Trauma informed journalism is key to exposing, explaining and moving communities toward understanding and ultimately critical policy reforms so everyone is able to fully be who they are. Subjects - people - who have lived experiences show us what happens when systems fail them - and society fails them. Over the last 8 months I have been researching how people with disabilities worldwide are policy afterthoughts, stigmatized by their own community and in crisis zones often left to die.
Here is a preview of one US based research project I have been working on. Access to education is critical to the health and wellbeing of children, teens and communities. Mental health and physical health.
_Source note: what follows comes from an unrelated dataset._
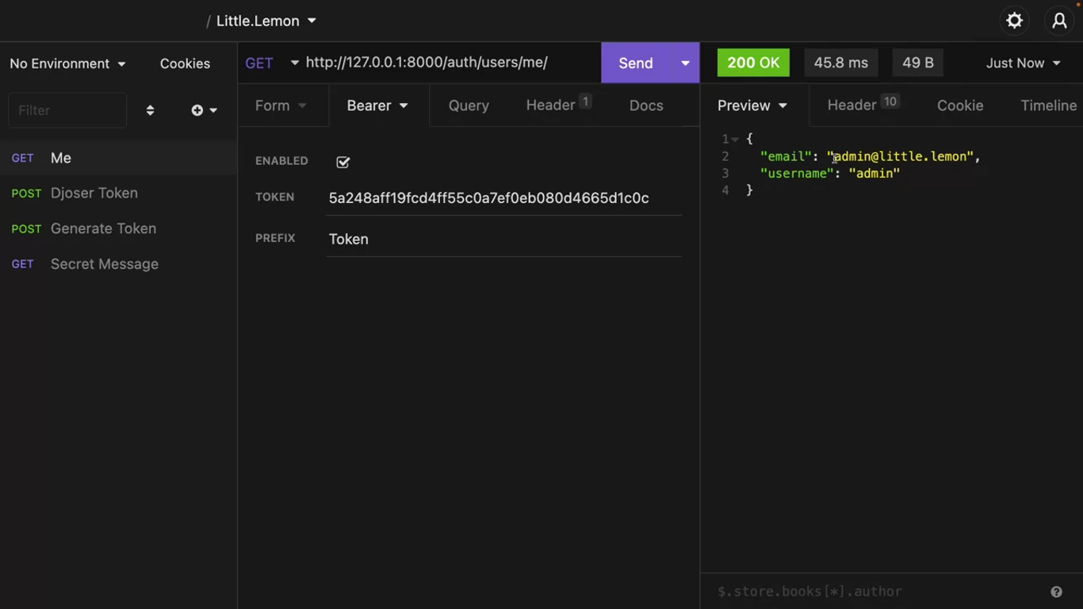Click the user account icon
Viewport: 1083px width, 609px height.
1059,21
Not enough is being done to address the ongoing discrimination and othering of dis-abled students.
The Push Out: Mental and physical health consequences resulting from targeted expulsion of disabled kids from America’s public schools
According to an ACLU study from 2011 kids with disabilities were four times more likely to be suspended from school than their peers without a disability and that doesn’t capture a system of so-called informal removals of disabled kids from America’s public schools.
While news reporting has extensively – and rightfully – focused on the alarming health and educational disparities facing kids of color and the gender divide too little has been reported about kids with and what is driving expulsion numbers up?
In February I joined a Southern Poverty Law Center webinar about Cobb County, Georgia schools and targeted expulsion of kids with disabilities. One mother shared her son’s story
Aaron was expelled from his high school in Cobb County, Georgia last fall his mother Karen tells us; I can hear her frustration and anger as it transforms into sadness as she explains. Or tries to because she still doesn’t completely understand the school’s decision: how did we get here?
Aaron was diagnosed when he was 4 years old. Perhaps ironically it was through the school Karen was able to get a referral for assessment and finally an official diagnosis. Karen said Aaron’s autism isn’t a life sentence instead it is finding a new routine to living. The school helped make sure her son’s needs were met through an individualized education plan (IEP) as mandated through the US Department of Education to provide equal access to education for kids with disabilities.
There were problems off and on during Aaron’s schooling but they were in keeping with a child of his age and with his diagnosis. And then as he was entering high school the pandemic hit. Schools went virtual and just like that Aaron’s routine – and Karen’s – were turned on its head. Karen can adjust but for autistic people like Aaron a reliable routine is necessary to simply live. After two years of off and on virtual or hybrid learning Cobb County headed back to the classroom. Another change in Aaron’s routine. This time he got into a verbal altercation with another student who was sitting in his seat (especially assigned as part of his needs assessment on the IEP). And that was it. Aaron was out.
The subjects of a forthcoming article are the ultimate experts on their lives and only through them will we see how the pushout has impacted the health of the student but that of the family and community as a whole. And that connection to the reader is critical for society to create solutions.
Although legally required to continue academic instruction the school building itself can be a lifeline – in 2016 over 30 million children qualified for low or no cost school lunches. Parents working full time – sometimes multiple jobs – rely on schools and after school programs to be de facto childcare providers.
The push out starts young. Some studies have found kindergarten aged children are expelled or more often the case sent to a third-party learning center. There is no one law determining how a center is chosen or if it meets standards of care and education. It is part of an ongoing privatization of schools held afloat by taxpayer funded educational dollars. Kids like Aaron – teenagers – are funneled to what Georgia calls an ombudsman school, in California and Iowa they are alternative schools or learning academies.
I spoke with Des Moines Public Schools administrators over the last six months about their position as an actively anti-racist school district (this is the subject of an upcoming article for In These Times Magazine). Expulsions and student arrests reflect racial disparity and expulsions reflect an even larger disparity among disabled students.
“So, if our general disability percentage is 12 percent in district those kids are disproportionately represented in expulsions and disciplinary process,” Jake Troja, Director of Climate and Culture at Des Moines Public schools told me during an initial interview about this issue.
“And also, you know what happens when kids are expelled from school, they don't graduate,” he said. The district is working on reducing its expulsion rate among disabled students.
What can the federal government do to mitigate this crisis? What can people in districts do to advocate for change? And in the interim how are communities meeting the physical and mental health needs of these kids and their families?
With the influx of of COVID relief funding though the CAREs act and the American Rescue Plan Act - why are so many schools still failing students with IEPs (individualized education plans). ARPA came in two distinct tranches and provided $122 billion to schools for COVID recovery. Augmenting school mental health services was singled out in the DOE announcement as critical.
Where is that money? How is it being used? And why is Aaron and too many others across the US being pushed out when resources should be available?
This is just the beginning of a multi-part project to be reported during the upcoming school year.